How? We pride ourselves on being inclusive, open, welcoming and committed to mitzvot, especially in seeing, responding and preempting the needs of the other and the stranger. And yet, this time in history is one in which it’s really hard and awkward to do so. For that reason, we genuinely have to ask the tough but holy questions about how we can do all of this informed by the lessons we lived, suffered through, lost in and sacrificed for this past year.

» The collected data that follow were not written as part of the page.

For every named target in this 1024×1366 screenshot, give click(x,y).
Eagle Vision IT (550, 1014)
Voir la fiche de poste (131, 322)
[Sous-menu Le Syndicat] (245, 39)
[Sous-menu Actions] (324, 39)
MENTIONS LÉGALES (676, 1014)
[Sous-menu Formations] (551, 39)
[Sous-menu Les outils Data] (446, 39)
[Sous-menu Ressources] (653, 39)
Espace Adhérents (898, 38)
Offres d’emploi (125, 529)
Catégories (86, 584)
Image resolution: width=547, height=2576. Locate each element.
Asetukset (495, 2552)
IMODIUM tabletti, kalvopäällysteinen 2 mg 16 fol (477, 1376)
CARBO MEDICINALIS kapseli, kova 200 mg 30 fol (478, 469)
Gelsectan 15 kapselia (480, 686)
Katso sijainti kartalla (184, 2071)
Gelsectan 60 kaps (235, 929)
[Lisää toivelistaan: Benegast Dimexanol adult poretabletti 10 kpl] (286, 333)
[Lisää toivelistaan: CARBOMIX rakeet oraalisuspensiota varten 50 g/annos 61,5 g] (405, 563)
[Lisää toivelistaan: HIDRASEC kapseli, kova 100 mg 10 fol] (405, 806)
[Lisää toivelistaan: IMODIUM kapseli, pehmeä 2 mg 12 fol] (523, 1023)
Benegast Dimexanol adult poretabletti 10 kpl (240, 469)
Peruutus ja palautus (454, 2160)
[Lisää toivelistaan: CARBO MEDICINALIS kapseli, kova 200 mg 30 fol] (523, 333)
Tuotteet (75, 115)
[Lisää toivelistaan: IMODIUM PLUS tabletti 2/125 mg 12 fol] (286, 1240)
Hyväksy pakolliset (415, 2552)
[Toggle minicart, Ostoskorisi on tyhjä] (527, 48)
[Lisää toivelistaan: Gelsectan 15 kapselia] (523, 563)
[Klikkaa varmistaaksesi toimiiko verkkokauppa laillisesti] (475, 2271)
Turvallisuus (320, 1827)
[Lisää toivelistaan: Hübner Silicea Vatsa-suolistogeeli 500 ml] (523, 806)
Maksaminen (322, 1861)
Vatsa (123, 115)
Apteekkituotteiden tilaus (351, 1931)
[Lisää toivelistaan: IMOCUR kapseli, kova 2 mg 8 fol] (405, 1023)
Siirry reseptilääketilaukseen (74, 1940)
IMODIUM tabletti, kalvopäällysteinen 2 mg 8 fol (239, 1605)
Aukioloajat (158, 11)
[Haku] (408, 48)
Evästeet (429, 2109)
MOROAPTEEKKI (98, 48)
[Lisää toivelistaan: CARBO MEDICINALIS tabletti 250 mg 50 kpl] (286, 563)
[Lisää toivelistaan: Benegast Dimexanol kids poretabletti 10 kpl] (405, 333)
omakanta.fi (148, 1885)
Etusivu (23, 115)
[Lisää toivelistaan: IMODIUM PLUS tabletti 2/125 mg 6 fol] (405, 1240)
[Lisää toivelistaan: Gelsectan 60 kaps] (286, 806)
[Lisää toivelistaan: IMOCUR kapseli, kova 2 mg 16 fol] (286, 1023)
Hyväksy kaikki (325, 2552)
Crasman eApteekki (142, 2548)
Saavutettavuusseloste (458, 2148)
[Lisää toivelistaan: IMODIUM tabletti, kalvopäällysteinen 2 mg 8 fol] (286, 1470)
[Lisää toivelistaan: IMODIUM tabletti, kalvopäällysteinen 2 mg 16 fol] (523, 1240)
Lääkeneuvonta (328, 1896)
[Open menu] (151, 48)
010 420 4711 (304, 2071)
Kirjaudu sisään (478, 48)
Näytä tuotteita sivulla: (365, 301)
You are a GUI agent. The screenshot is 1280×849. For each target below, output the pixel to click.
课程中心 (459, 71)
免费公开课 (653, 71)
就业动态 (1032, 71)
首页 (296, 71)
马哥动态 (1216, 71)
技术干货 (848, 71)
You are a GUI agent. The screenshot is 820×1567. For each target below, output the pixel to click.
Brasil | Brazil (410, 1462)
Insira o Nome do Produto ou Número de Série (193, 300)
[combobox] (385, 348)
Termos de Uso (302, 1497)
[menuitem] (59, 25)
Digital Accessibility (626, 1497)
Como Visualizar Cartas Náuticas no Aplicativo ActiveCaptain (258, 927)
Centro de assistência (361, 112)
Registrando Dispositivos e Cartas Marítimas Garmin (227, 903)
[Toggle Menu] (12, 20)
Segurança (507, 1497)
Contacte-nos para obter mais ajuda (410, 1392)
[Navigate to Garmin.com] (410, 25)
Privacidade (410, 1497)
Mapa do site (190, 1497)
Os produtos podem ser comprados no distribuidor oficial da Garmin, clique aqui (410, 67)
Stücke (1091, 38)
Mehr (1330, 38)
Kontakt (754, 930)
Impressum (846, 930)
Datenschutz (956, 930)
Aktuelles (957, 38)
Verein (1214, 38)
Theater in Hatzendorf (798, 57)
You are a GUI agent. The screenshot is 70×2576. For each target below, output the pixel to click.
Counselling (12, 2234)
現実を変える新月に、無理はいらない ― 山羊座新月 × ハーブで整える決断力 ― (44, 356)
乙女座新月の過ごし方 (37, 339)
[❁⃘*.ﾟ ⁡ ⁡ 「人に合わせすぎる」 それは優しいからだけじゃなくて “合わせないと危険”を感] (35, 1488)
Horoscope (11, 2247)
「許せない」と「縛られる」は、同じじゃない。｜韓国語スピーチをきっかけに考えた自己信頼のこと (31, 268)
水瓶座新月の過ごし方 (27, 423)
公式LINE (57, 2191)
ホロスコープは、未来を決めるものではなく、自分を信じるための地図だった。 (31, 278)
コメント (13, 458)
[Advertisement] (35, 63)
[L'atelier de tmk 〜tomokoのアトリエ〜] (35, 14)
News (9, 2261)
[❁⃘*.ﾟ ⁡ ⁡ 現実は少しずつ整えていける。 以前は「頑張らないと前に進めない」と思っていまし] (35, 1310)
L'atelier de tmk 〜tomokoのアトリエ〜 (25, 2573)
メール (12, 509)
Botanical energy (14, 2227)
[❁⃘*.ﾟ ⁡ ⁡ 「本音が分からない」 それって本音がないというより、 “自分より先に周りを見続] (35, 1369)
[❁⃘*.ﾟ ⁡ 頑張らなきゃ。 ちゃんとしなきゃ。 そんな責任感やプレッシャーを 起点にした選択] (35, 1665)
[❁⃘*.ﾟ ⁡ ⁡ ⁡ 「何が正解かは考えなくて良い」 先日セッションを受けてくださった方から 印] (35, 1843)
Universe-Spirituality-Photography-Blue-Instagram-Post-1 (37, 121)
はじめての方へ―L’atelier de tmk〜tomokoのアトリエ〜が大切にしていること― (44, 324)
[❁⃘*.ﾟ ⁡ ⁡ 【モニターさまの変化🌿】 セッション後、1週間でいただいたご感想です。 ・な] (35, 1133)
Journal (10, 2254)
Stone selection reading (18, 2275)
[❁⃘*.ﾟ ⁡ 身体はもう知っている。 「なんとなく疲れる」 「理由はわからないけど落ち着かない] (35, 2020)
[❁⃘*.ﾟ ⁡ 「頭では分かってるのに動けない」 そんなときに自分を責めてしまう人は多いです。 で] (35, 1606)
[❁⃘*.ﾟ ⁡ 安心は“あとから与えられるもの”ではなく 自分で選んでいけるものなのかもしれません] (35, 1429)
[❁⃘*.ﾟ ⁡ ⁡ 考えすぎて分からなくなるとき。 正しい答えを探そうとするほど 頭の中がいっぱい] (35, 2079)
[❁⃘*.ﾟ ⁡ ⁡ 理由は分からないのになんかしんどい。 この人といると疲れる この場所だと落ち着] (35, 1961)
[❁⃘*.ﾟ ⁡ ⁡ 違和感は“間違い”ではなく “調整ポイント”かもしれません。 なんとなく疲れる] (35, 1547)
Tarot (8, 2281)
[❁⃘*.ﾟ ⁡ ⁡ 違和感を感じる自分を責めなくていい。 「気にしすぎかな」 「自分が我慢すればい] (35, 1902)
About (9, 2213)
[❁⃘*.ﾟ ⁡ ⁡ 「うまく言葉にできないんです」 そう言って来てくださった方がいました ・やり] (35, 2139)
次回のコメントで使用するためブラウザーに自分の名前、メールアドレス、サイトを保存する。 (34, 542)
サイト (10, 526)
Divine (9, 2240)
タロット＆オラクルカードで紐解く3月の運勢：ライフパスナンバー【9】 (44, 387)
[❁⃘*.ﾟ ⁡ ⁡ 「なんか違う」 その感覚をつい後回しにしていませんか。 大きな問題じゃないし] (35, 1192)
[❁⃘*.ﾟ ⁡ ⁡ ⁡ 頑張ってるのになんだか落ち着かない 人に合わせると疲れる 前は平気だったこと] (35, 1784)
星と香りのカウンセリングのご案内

We must foster what theologian Henri Nouwen termed a community of “wounded healers” — healing and connecting with the wisdom of our own woundedness.

For example, mental health awareness has consistently been a pillar of our shul mission (and my own personal spiritual work). And I am thrilled to see a commitment to it springing up across almost all Jewish and non-Jewish organizations, from gyms to clothing stores to billboards to shuls. It’s something everyone recognizes and even understands now. I am hopeful and elated to see what that awareness and decreasing of stigma create. But what will that look like six months from now, five years from now? Will we allow ourselves to be changed beyond our status quo? These are serious and honest questions that even the greatest mental health advocates among us (including myself) must ask.

As my husband and I stood in the check-in area in the surgical unit (which was his last physical stop with me because of COVID rules), we personally turned to each other, to God, to the future and to the soul of the baby we hope to one day bring back into this world. We sang Shalom Aleichem (as we did before our last D&C), singing each verse to our angel on this journey, wishing our baby’s soul shalom, the ability to come to us, blessing and a peaceful exit from this physical vessel. And we said Baruch Dayan HaEmet (thank you Rabbanit Leah Sarna for posting Peninei Halacha’s integration of this bracha into this moment!). And we held each other. This was all part of what we needed, and the process continues.

With any kind of loss, there is effort in how we care for ourselves and our loved ones, which necessitates that we think and feel in a broader way than we normally do — a way that is in tune with what will truly soothe ourselves and others.

I thank my family, friends, colleagues and B’nai David-Judea community. And I thank Hashem for giving me the strength to go against my instincts and hear my needs. I thank my husband for being the most generous and supportive partner I couldn’t even dream up in this life.

I write this because I don’t want you — in whatever your pain is — to be alone. And because I want our spiritual communities and beyond to recognize that our times call for a different, deeper, more vulnerable kind of community.

The truth is that much wisdom has been written by experts on the dynamics, psychology and theology of a vulnerable community as the antidote to disconnection. There’s a wealth of texts in our tradition and in others’ to support it.

Much more needs to be lived on it.

Rabbanit Alissa Thomas-Newborn is a member of the spiritual leadership at B’nai David-Judea Congregation in Los Angeles, and she is a Board Certified Chaplain with Neshama: Association of Jewish Chaplains.